[Begin]

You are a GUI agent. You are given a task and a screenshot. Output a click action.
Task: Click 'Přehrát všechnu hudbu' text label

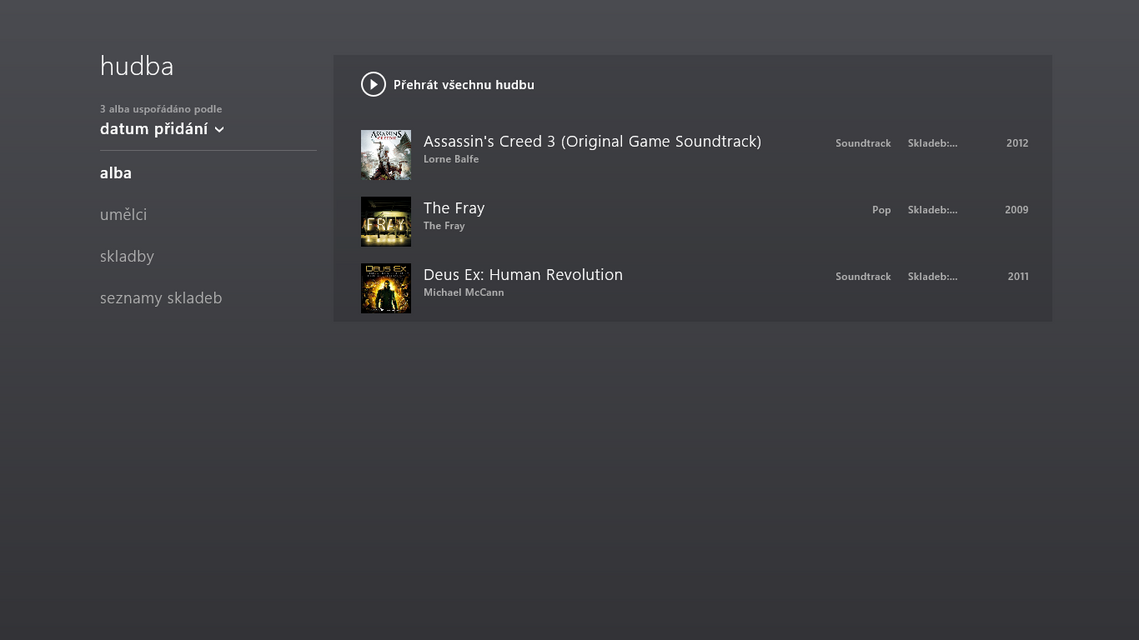click(x=463, y=85)
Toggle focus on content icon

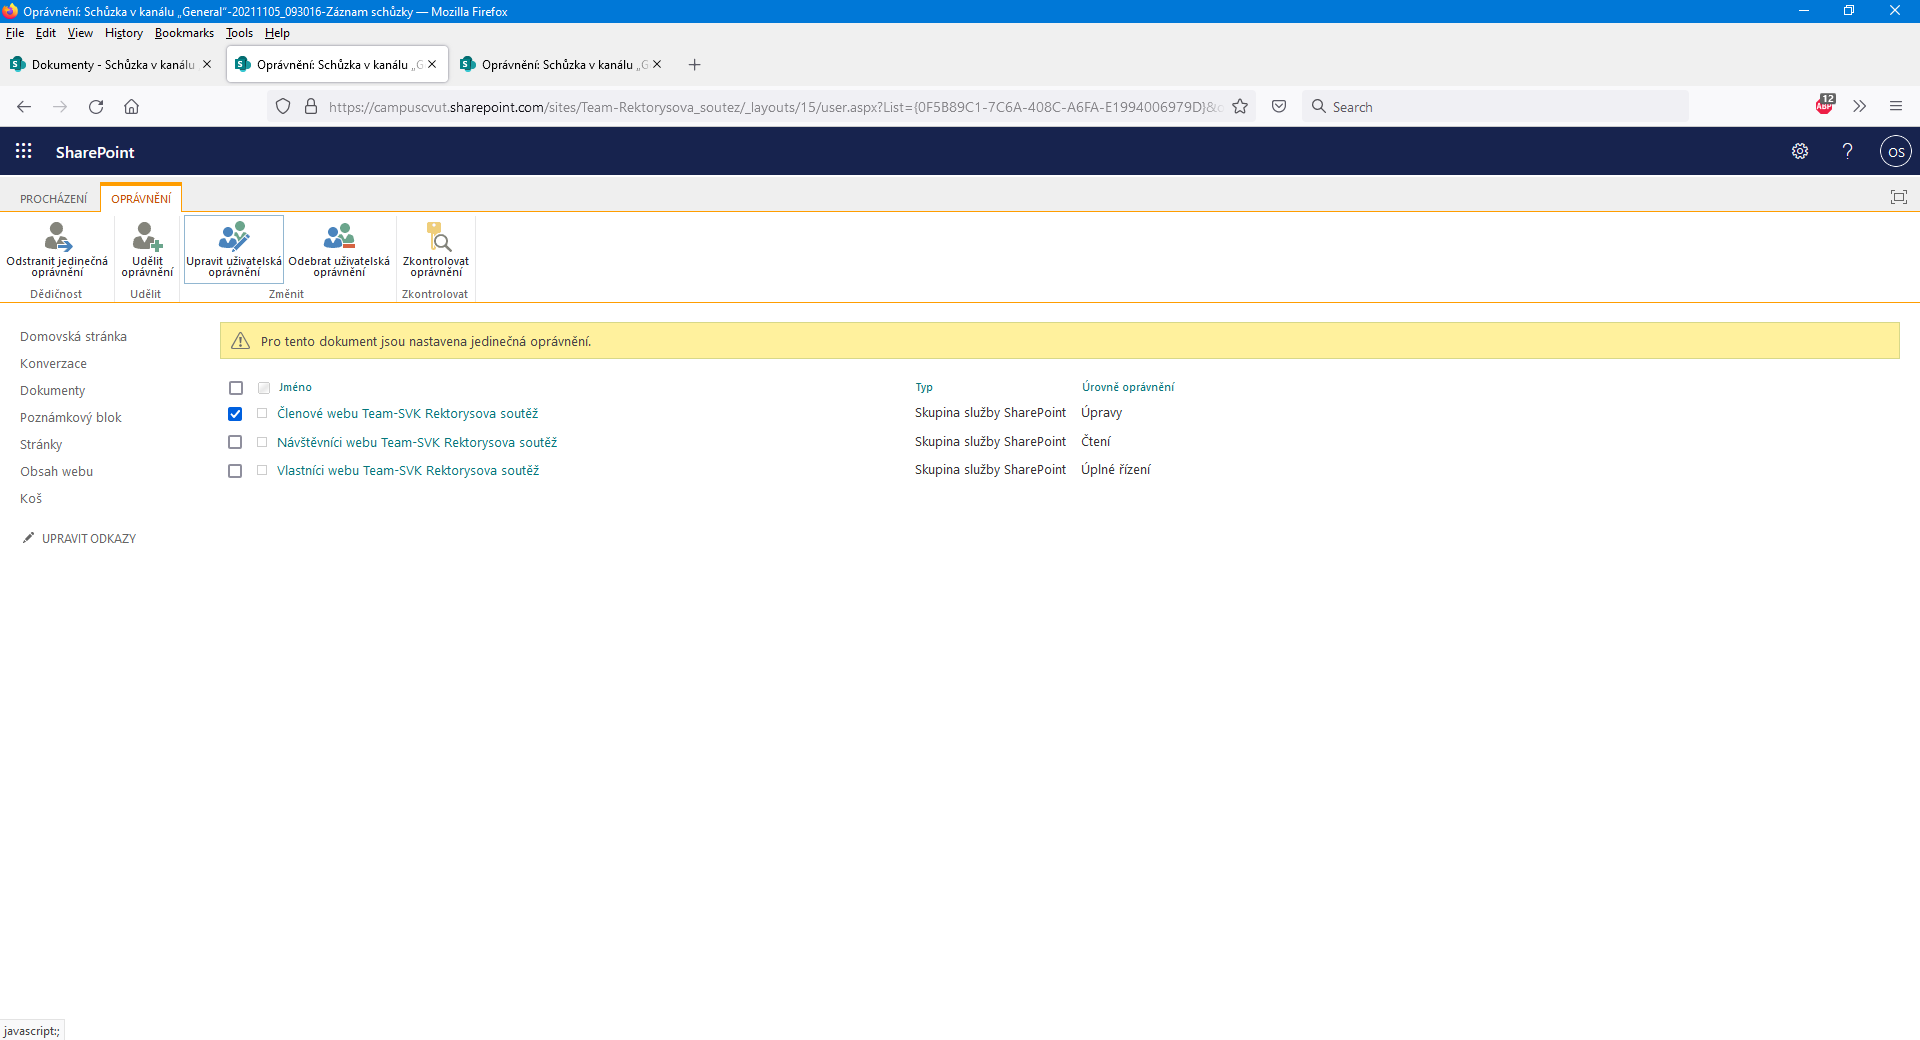click(x=1898, y=198)
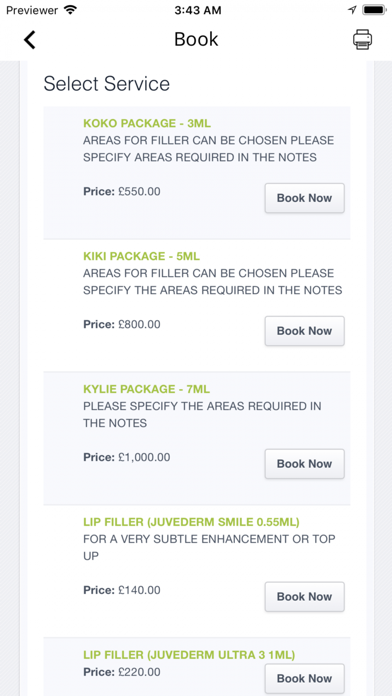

[End]

__What the exercise asks__: Copy the text of all the data above verbatim, line for line, and leave out the pictures.

__Complete output__:
You are a GUI agent. You are given a task and a screenshot. Output a click action.
Task: Click 'Přehrát všechnu hudbu' text label

click(x=463, y=85)
Toggle focus on content icon

click(x=1898, y=198)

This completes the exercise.